You probably know of a person like this. Maybe you or a close friend was a member of the family left behind when the prodigal left to find himself or herself. Maybe it was your daughter. May it was your father.
I know a man who ran and ran, like Jonah, across the seas to flee his life. I never really knew why. I was young when I knew him. I figured he felt frustrated with his relationship, so he left. But every once in a while, I heard from him or got news about him. In another country, with a whole other life, he seemed so gone. If not for Facebook, I probably never would have heard from him again. Gone. Free from his commitments to family and home, he was able to start fresh, and to create a new life which he enjoyed for years.

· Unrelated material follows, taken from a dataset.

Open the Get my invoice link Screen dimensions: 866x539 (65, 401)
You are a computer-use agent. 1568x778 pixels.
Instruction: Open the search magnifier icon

But years turned into decades, and something began to pull him home. Was it years of prayer from his parents, his estranged wife, and his daughter? Was it unexplainable failing health? Or was it feeling so low that he finally “Came to his senses,” as the younger son in the story did. I really don’t know. All I know is that he came home.
I guess the point is, that God still loved him. God took him back. God wanted him back.
The older brother wasn’t so sure. He was so hurt when the younger brother left. He probably cycled through the five stages of grief at least once. He had been left to take on extra work to care for the wife and children who were left behind. After his brother returned, he was noticeably jealous of the rejoicing that took place when the wayward son came home. He was pissed off.
And think of the wife left behind. Betrayed as her husband went and spent his money on prostitutes, possibly drugs, probably wasteful things. That money should have gone to buy her clothes, to feed and educate their children, to shelter the family. But now it was gone. Wasted.
It’s an amazing love that takes us back and draws us into the arms of God. Us.
Me. Not my sister or brother or father. Me. I’ve squandered the wealth God has given me. Maybe not all of it. But I’ve wasted and wandered, and suddenly it’s clear that God wants me back. Fully, whole-heartedly, without shame.
And those arms will open wide for me. And others might not understand. But it’s me, oh Lord, standing in the need of prayer.